> **Dataset excerpts**

------------------------------------------------------------------------

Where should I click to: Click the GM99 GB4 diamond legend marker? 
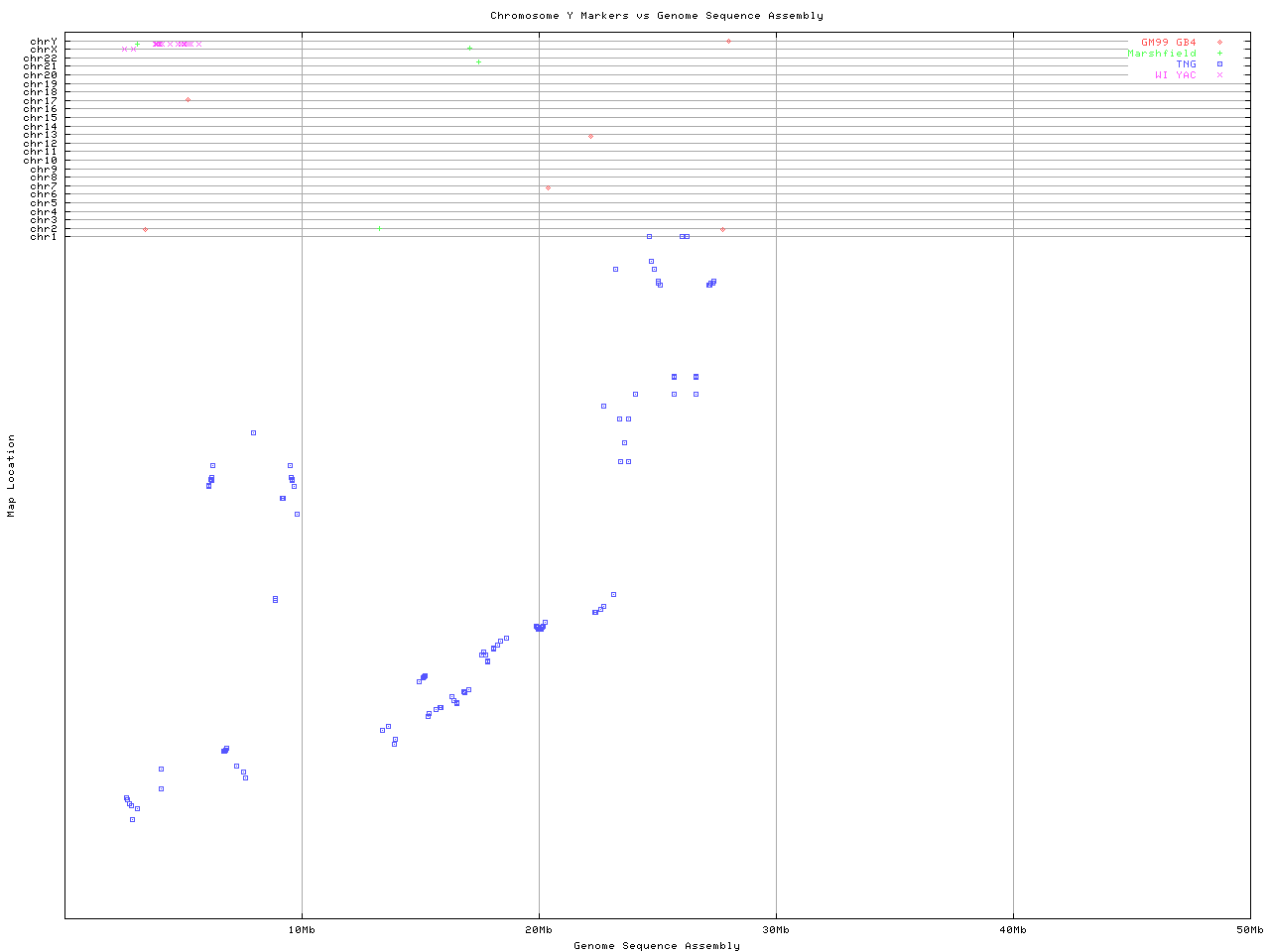pos(1219,43)
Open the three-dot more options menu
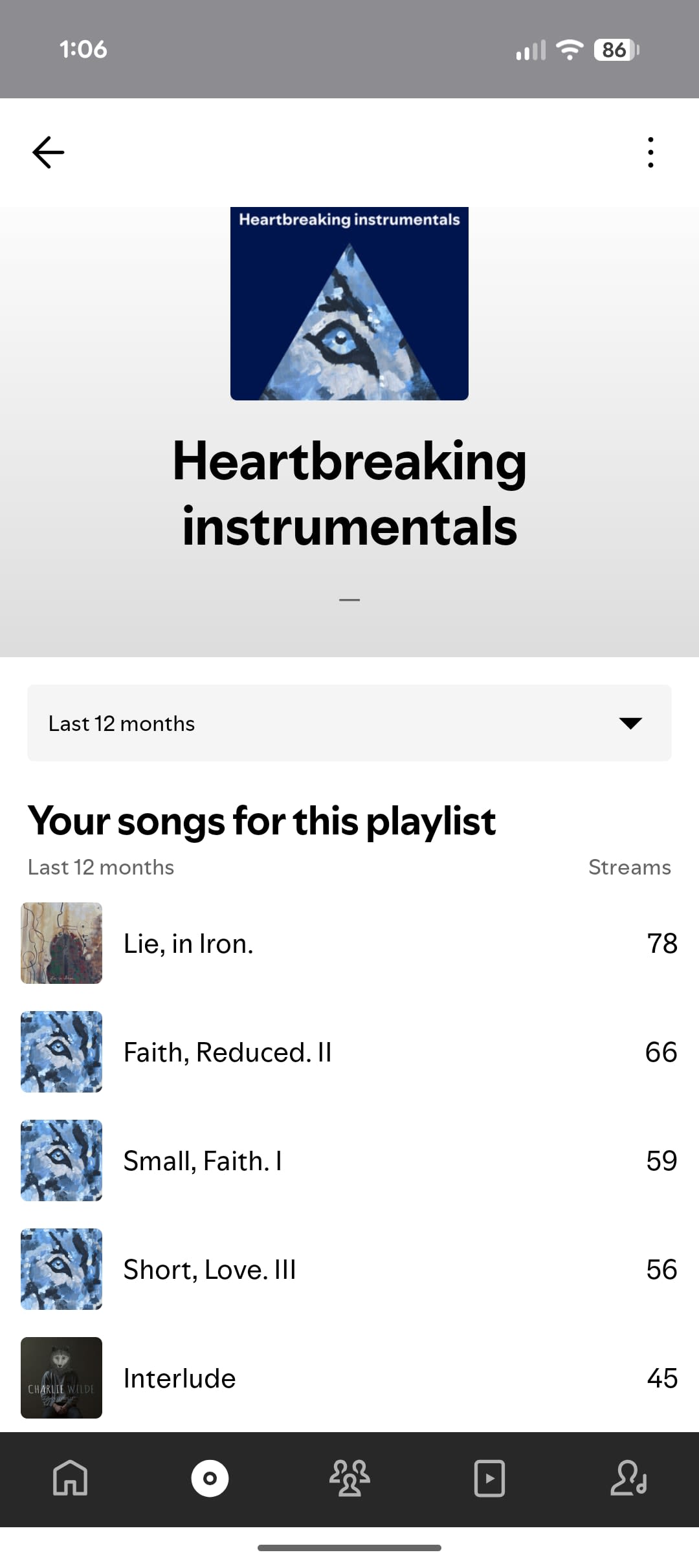 click(x=650, y=153)
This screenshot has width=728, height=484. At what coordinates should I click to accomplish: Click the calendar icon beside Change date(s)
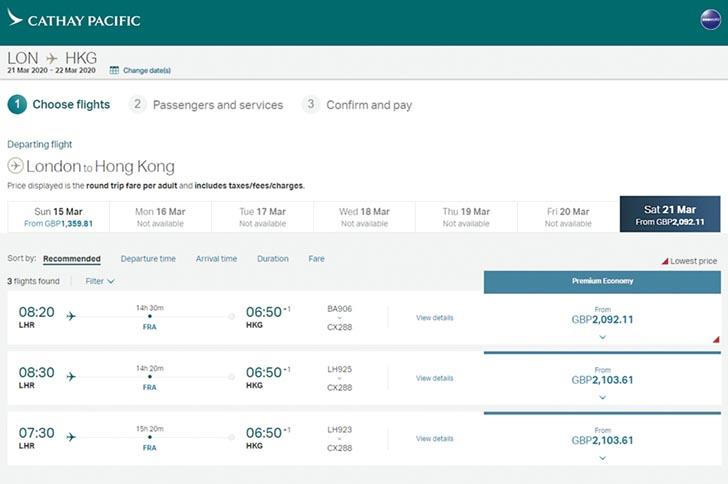[x=114, y=70]
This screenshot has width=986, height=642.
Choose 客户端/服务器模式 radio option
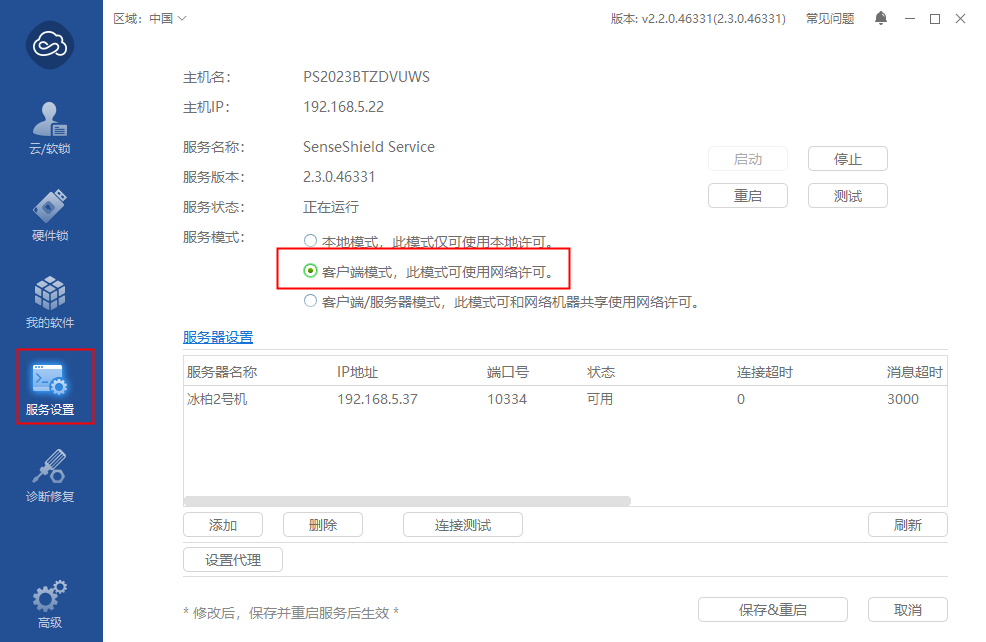(310, 301)
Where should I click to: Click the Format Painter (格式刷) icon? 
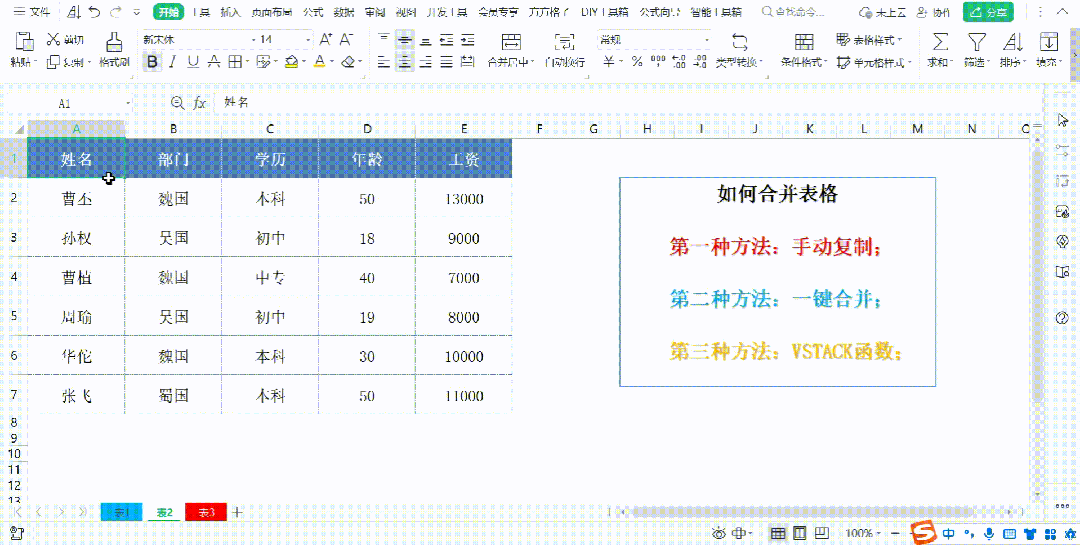click(114, 41)
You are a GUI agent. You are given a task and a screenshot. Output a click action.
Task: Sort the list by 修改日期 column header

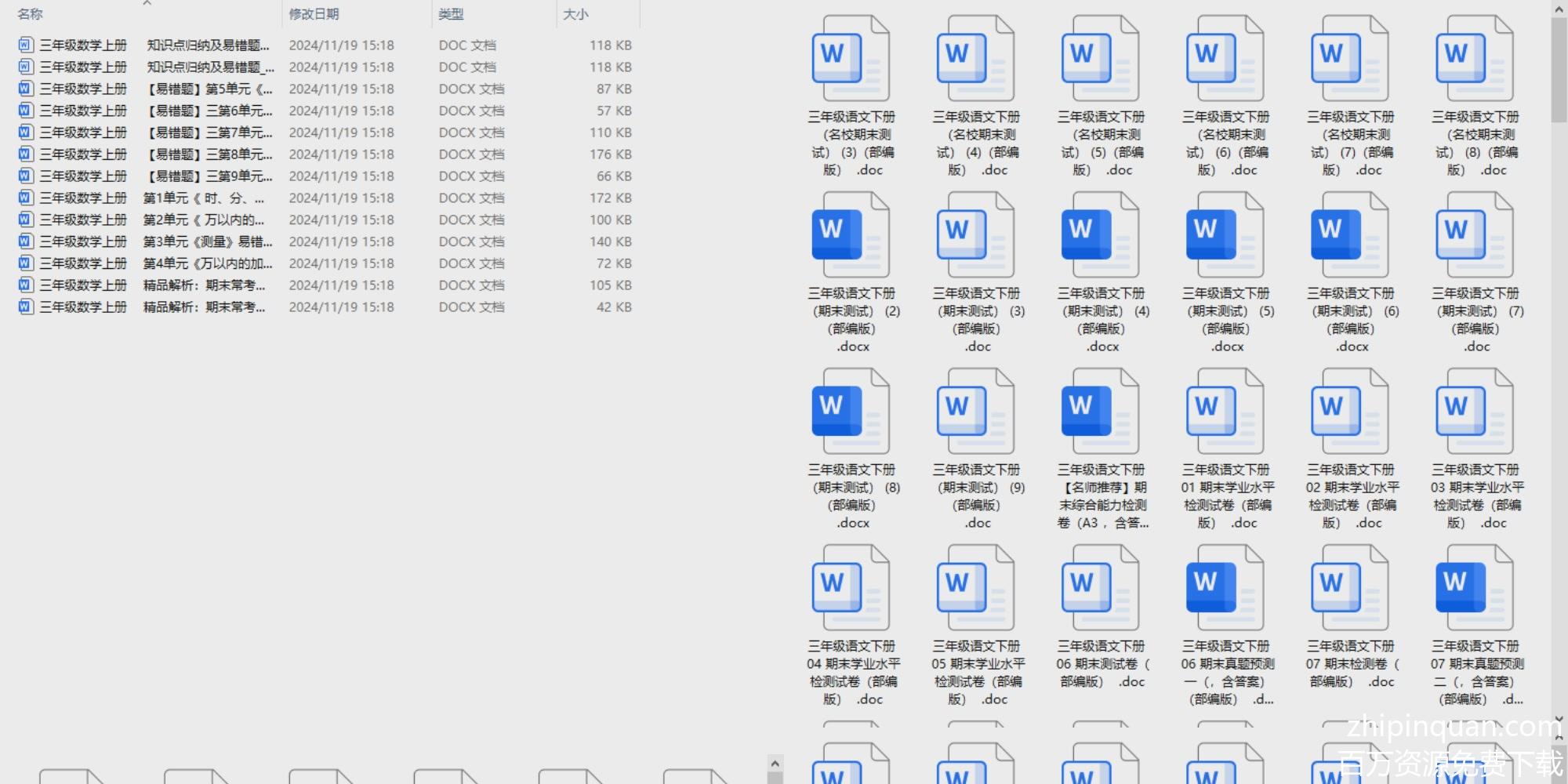coord(314,14)
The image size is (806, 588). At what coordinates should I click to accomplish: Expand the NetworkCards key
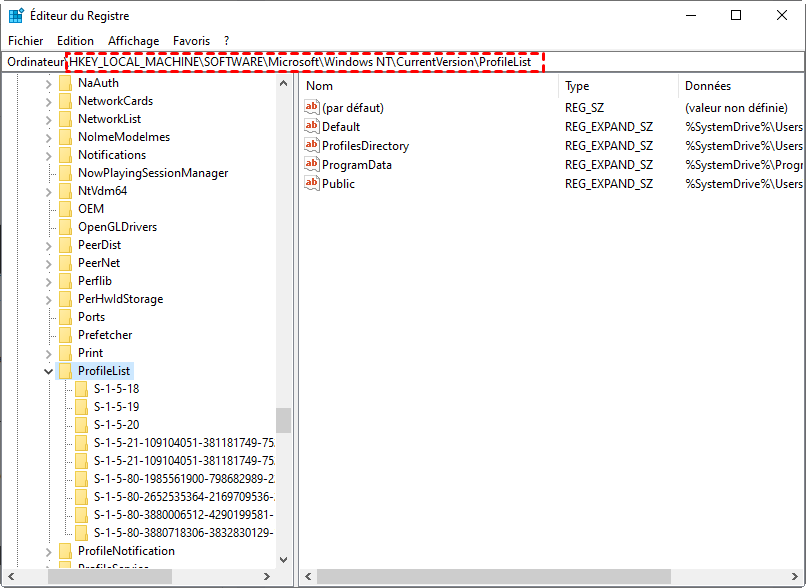tap(48, 101)
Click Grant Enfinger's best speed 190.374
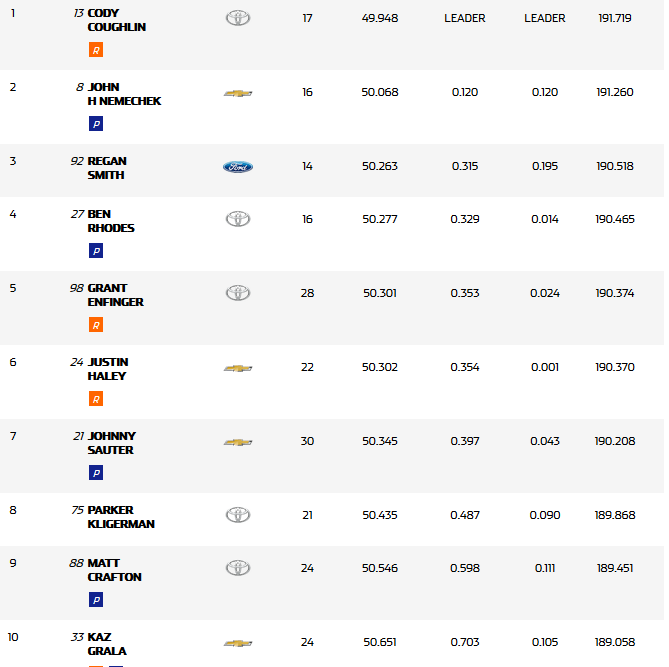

------------------------------------------------------------------------

> **EXERCISE**
Output a faithful copy of the data, with each picture left out.

> **WRITTEN RESPONSE**
Where should I click to: Click the GM99 GB4 diamond legend marker? 
pos(1219,43)
Open the three-dot more options menu
 click(x=650, y=153)
This screenshot has width=728, height=484. At what coordinates should I click to accomplish: Click the calendar icon beside Change date(s)
[x=114, y=70]
This screenshot has width=986, height=642.
Choose 客户端/服务器模式 radio option
(310, 301)
Where should I click to: Click the Format Painter (格式刷) icon? 
click(114, 41)
You are a GUI agent. You are given a task and a screenshot. Output a click action.
Task: Sort the list by 修改日期 column header

coord(314,14)
The image size is (806, 588). At what coordinates should I click to accomplish: Expand the NetworkCards key
tap(48, 101)
Click Grant Enfinger's best speed 190.374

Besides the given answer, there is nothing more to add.